Although there are courses oriented toward learning about qualitative methods and planning/crafting one’s (intended) research design, this course starts where these leave off: what to do about ‘writing up’ and explaining the considerations, choices, modes of analysis, and how you position yourself within your research.

The course will attend especially to the issue of when research does not go according to plan and how social scientists and other researchers are starting to ‘expose’ and learn from methodological ‘failures.’ Depending on student interest, the course may also delve into new ethical considerations on automated transcription or other AI-assisted methods.


Prerequisites:

Students should be enrolled in PhD program and at a point where they are writing their methodology (or at least a portion of it) and reflecting on what transpired in the field/during data collection. The course targets students whose PhD has not quite gone according to plan and must address a level of ‘messiness’ increasingly associated with social research and qualitative, mixed methods, field research. 

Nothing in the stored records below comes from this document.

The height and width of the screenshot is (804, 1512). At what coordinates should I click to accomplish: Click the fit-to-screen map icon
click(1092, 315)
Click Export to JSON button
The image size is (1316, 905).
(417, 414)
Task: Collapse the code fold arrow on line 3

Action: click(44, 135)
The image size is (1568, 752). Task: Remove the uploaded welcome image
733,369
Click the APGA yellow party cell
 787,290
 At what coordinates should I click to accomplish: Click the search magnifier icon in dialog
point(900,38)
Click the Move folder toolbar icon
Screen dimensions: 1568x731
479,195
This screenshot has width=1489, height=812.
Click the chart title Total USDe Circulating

Students doing qualitative or mixed method research are especially welcome in this course

Learning objectives:

1. Reflect on own methodology from conceptualization to actualization
2. Understand what makes for a ‘good’ methodology chapter for your discipline/epistemological approach
3. Recognize differences in methodological ‘standards’ for quantitative versus qualitative research (including mixed methods variations)
4. Improve writing on methods and methodology in terms of transparency, positionality, and other considerations relevant to your approach

Teaching methods:

This course will run in a workshop style and orient toward the problems/challenges facing enrolled students in writing up their methodology chapters/sections. There will be some introductory lectures and discussions based on course readings, but we will focus on ‘writing up’ and thus students will be expected to provide drafts for peer review and critique from the instructor and course participants.

Course plan/design:

1st encounter (3-4 October 2024): 2 days of lectures/discussion/exercises and getting to know one another and the methodological challenges to be addressed.

1 month interim (October 2024): time for writing your draft, exchanging drafts, and preparing for the workshop

2nd encounter (6-7 November 2024): 2 days of methodology workshop

Post course (±1 month deadline): complete peer review

Criteria for assessment:

Active participation in the course including brief presentation of ‘methodology challenge you wish to tackle’; high-quality, peer review completed; submitted draft of methodology chapter/section after workshop, submitted by TBA to kristen@plan.aau.dk

Organizer: Kristen Ounanian


Lecturers: Kristen Ounanian and Rikke Becker Jacobsen

ECTS: 4

Dates: 03, 04 October and 06, 07 November 2024

Place: Fredrik Bajers vej 7c, Room 2-209

7 November: Fredrik Bajers vej 7c, Room 3-204

Zip code: 9000

City: Aalborg

Number of seats: 12

Deadline: 12 Spetember 2024


Important information concerning PhD courses: We have over some time experienced problems with no-show for both project and general courses. It has now reached a point where we are forced to take action. Therefore, the Doctoral School has decided to introduce a no-show fee of DKK 3.000 for each course where the student does not show up. Cancellations are accepted no later than 2 weeks before start of the course. Registered illness is of course an acceptable reason for not showing up on those days. Furthermore, all courses open for registration approximately four months before start. This can hopefully also provide new students a chance to register for courses during the year. We look forward to your registrations.